WHAT THE TASK ASKS:
Establish how many lines in the material include the string "click" and report it as a lone number.

INFORMATION:
== Segment start ==

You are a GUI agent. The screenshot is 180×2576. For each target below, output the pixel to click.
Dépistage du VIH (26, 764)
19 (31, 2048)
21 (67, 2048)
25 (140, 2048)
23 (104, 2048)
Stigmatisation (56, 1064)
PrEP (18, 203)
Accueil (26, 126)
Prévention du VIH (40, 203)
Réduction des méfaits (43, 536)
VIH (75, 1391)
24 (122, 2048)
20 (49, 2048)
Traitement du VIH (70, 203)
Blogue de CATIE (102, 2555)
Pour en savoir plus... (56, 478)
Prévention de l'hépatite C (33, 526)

== Segment end ==
== Segment start ==

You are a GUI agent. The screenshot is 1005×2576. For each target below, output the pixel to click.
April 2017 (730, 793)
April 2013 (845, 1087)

== Segment end ==
== Segment start ==

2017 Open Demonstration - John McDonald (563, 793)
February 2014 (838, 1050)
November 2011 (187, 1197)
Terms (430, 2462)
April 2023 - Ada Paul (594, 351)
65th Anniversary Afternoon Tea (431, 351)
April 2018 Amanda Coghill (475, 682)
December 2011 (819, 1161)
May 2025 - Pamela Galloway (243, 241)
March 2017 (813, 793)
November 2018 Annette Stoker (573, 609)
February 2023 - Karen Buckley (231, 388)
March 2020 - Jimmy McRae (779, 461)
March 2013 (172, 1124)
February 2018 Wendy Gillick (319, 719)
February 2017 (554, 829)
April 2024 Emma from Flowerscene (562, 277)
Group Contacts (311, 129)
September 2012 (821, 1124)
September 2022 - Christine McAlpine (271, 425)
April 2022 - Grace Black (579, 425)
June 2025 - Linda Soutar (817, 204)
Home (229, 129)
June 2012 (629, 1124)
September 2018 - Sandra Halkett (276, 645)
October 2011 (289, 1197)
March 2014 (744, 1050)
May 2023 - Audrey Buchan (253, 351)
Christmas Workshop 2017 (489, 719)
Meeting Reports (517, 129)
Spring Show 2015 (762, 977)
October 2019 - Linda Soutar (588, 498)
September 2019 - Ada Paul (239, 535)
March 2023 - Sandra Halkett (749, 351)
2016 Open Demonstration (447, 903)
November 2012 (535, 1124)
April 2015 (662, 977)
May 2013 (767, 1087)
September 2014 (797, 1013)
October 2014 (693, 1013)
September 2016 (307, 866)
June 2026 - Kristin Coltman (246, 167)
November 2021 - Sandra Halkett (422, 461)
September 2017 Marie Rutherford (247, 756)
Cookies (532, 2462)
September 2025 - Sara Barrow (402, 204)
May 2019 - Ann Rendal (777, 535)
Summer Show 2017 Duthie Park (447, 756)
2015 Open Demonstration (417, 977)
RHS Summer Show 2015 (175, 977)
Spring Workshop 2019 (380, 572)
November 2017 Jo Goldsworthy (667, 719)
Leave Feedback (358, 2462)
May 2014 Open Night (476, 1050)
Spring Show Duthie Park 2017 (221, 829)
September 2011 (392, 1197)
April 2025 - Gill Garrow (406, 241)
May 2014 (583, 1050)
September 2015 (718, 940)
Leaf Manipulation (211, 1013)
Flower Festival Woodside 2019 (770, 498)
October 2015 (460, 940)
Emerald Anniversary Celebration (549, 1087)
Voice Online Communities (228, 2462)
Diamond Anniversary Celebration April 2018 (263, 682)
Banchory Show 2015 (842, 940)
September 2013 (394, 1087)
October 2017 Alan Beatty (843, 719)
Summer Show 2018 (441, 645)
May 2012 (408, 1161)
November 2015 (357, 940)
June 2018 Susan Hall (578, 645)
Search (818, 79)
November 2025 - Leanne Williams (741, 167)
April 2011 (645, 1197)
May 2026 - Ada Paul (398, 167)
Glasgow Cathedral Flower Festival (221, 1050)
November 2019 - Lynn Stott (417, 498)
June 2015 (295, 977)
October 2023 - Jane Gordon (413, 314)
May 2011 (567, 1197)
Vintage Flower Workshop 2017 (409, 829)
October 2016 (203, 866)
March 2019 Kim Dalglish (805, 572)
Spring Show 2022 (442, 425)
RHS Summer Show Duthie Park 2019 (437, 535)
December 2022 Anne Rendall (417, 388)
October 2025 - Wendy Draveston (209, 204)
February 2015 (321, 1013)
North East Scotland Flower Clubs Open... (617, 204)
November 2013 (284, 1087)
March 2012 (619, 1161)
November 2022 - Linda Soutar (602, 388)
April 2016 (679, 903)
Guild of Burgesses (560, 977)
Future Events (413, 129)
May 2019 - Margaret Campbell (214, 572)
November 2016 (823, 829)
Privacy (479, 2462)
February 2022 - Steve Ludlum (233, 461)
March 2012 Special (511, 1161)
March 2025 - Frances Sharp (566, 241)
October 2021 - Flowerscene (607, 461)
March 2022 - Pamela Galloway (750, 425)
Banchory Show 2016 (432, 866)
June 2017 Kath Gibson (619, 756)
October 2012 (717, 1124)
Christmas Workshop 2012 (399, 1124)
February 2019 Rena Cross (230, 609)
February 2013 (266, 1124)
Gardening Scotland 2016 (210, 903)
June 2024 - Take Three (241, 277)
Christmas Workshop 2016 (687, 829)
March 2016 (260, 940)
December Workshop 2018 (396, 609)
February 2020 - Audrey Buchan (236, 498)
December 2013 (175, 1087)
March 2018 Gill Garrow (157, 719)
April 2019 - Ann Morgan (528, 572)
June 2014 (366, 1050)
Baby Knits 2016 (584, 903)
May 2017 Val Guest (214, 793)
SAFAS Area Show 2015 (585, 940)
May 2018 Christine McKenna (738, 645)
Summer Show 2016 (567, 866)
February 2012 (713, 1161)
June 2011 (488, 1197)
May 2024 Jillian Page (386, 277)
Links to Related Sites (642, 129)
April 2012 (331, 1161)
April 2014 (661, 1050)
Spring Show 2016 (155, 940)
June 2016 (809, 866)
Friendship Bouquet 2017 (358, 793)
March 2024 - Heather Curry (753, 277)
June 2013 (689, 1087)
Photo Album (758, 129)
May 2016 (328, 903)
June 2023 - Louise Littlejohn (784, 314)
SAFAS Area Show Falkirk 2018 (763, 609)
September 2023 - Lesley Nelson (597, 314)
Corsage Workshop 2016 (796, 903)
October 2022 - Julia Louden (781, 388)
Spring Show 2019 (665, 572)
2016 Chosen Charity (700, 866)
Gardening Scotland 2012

== Segment end ==

RESPONSE TO THIS TASK:
2